Study text:

I also participated in a few surveys of Varied Thrushes with folks trying
to save the old-growth redwoods from logging. After returning to Michigan
to complete my degree in Wildlife Biology I worked for a summer and winter
at Long Point Bird Observatory where I worked with Ricky Dunn on Black
Terns, helped David Hussell with Tree Swallows, and participated in the
Migration Monitoring program. I also helped with an analysis of the
migration monitoring data, which led to results indicating that young and
old birds exhibit different migratory behavior as they move through the
Long Point area. Spending a winter with Ricky and Dave discussing issues
in academic ornithology really turned me on to the idea of spending my
life doing research on birds. After a stint doing bird surveys for a
consulting company, and shorebird banding at James Bay (with Guy Morrison
of the C.W.S.) I went to the University of Guelph and completed an M.Sc.

Data for analysis:
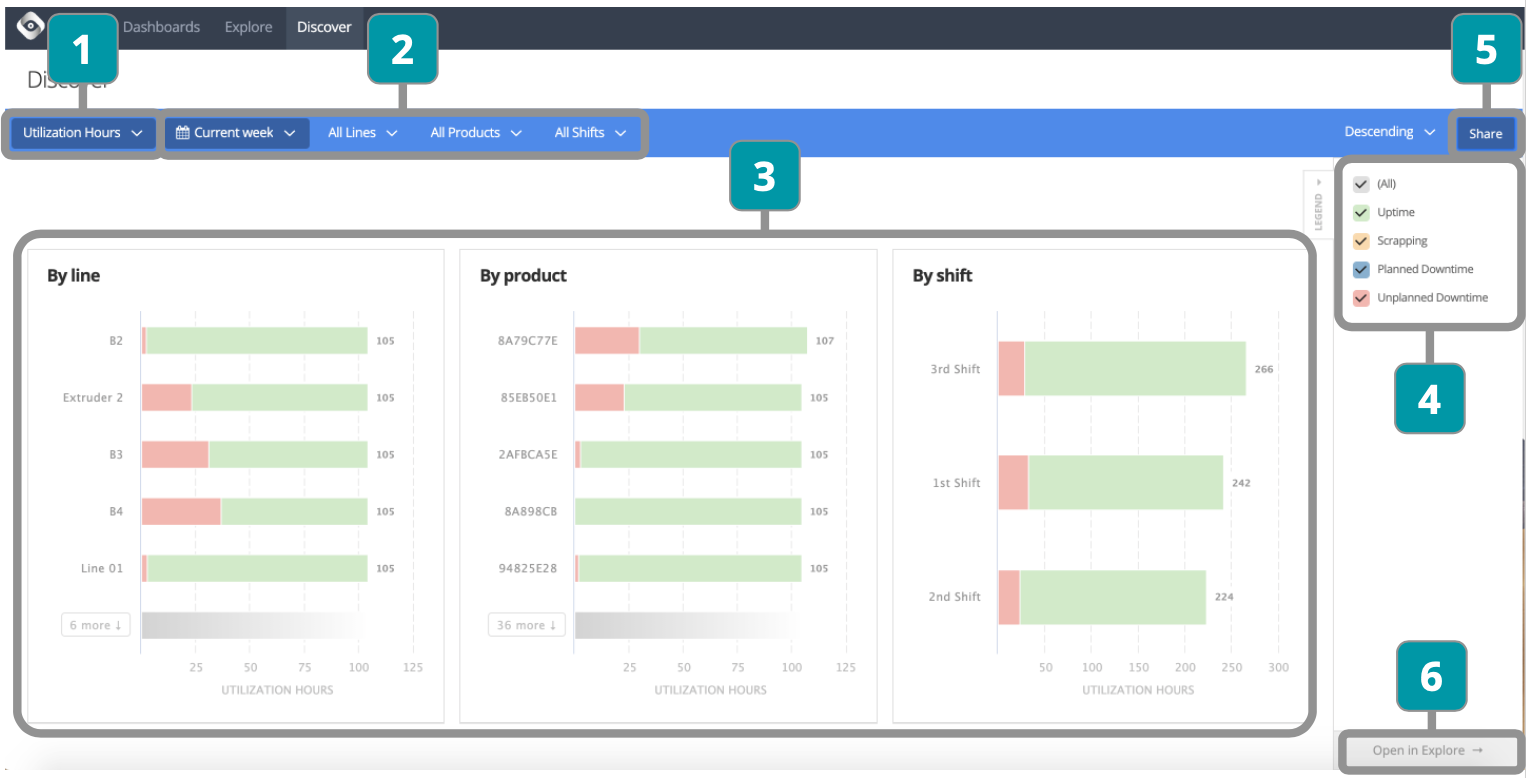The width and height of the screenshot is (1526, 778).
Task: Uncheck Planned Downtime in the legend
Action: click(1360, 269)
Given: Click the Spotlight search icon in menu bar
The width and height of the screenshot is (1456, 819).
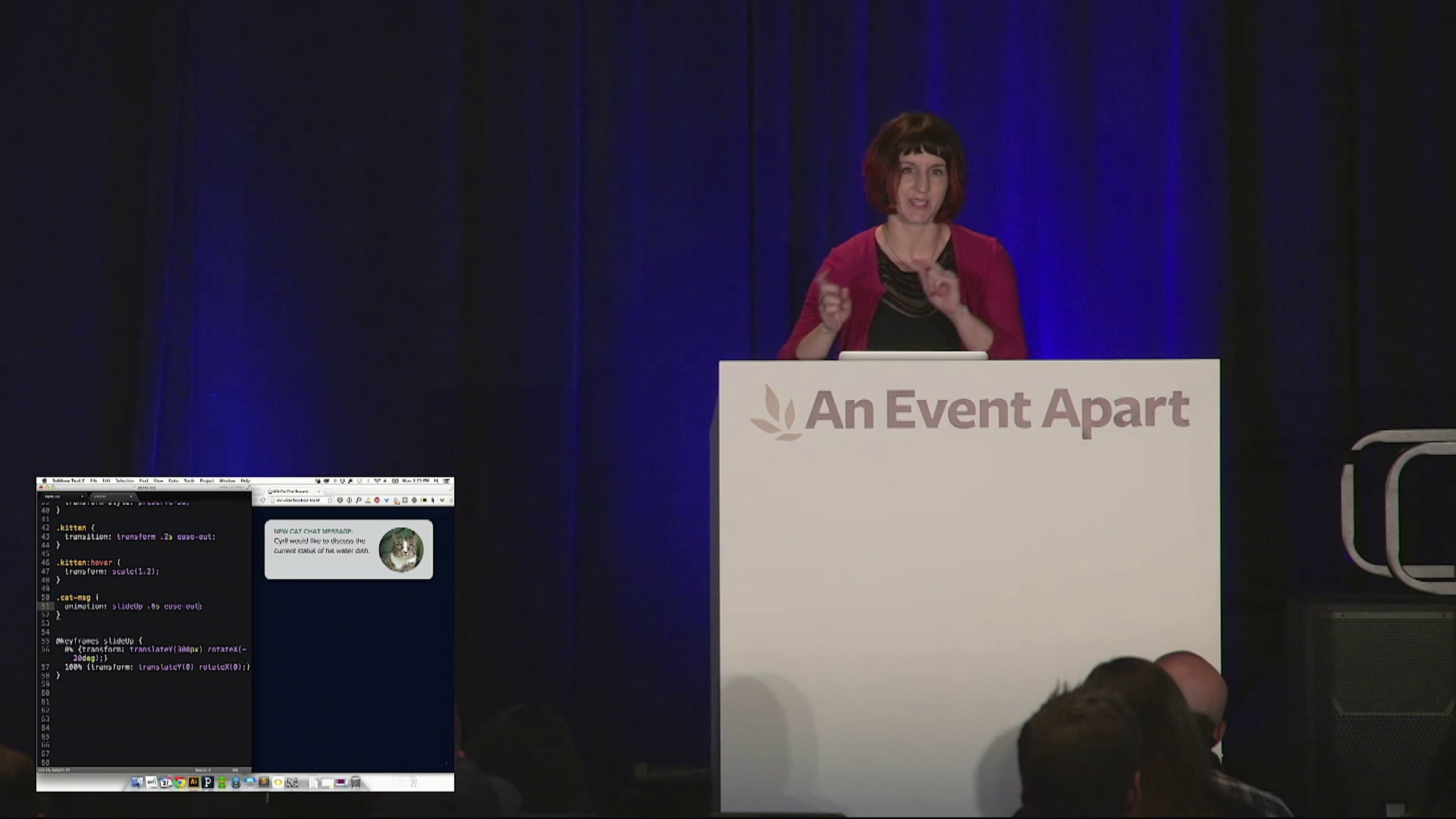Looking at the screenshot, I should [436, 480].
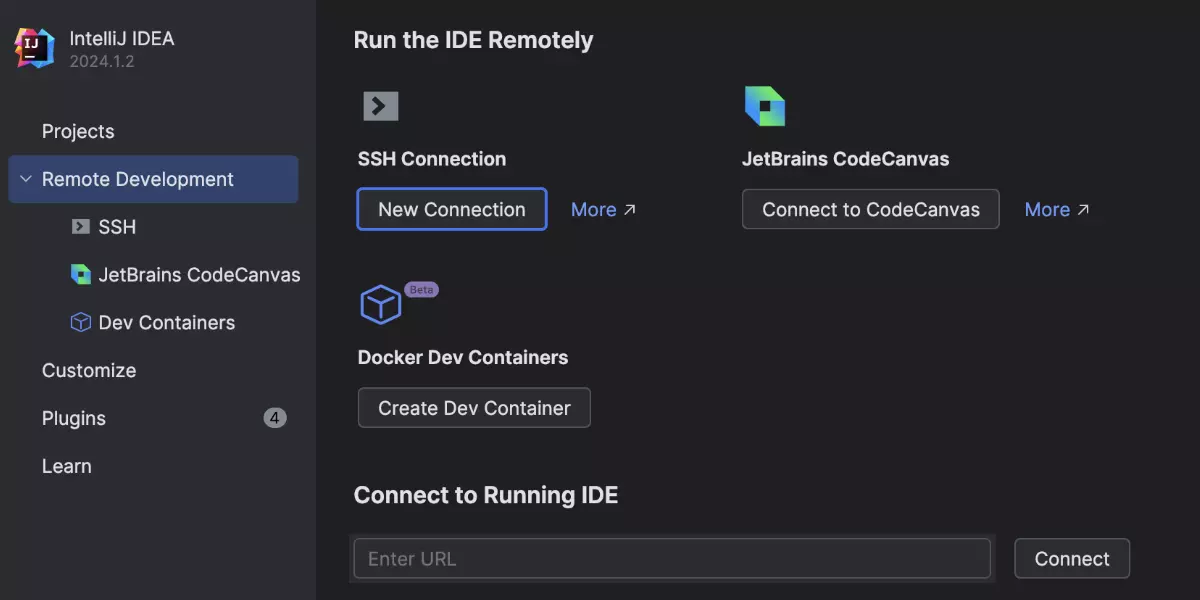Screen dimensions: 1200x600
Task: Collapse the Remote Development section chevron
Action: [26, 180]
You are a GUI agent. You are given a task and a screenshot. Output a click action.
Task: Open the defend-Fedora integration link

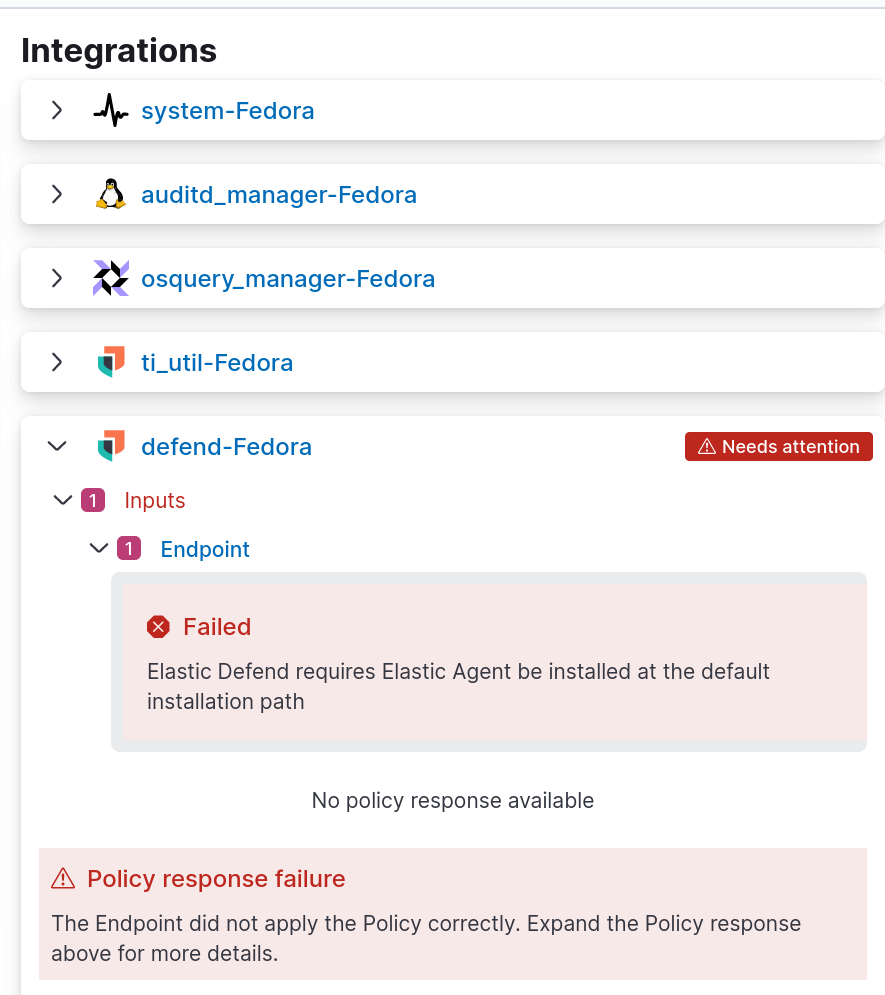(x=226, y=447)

Parts of the exercise:
- A) Translate this sentence from the bird-research account into Spanish: "Spending a winter with Ricky and Dave discussing issues in academic ornithology really turned me on to the idea of spending my life doing research on birds."
- B) Carry the bird-research account forward from its final sentence, the one ending "completed an M.Sc."

Set of answers:
- A) Pasar un invierno con Ricky y Dave discutiendo cuestiones de ornitología académica me entusiasmó de verdad con la idea de pasar mi vida investigando sobre aves.

- B)
on the Biology of Killdeers, which I studied on the shores of Long Point,
based out of the Breakwater cabin. I then worked for another year on Black
Guillemots and other seabirds in New Brunswick, and Ring-billed Gulls on
the Leslie Street Spit in Toronto. I then started my Ph.D. at the
University of Toronto on the reproductive biology of oystercatchers in
Virginia and Argentina. After completion, I went to the University of
British Columbia for a few years where I studied Song Sparrows, Japanese
Quail, Killdeer and Snipe, before returning to Ontario to my present
position as a faculty member of the Biology Department at Trent University
in Peterborough. I now am conducting a long-term study on the biology of
the Semipalmated Plover in Churchill, Manitoba. I also study, with some
excellent graduate students, the biology of forest breeding birds impacted
by forest practises and fragmentation. In 1997 I began a collaboration
with a former student (Grant Gilchrist) on the biology of shorebirds in
East Bay, Southampton Island, Nunavat. I continue to be excited by the
activities of the Long Point Bird Observatory.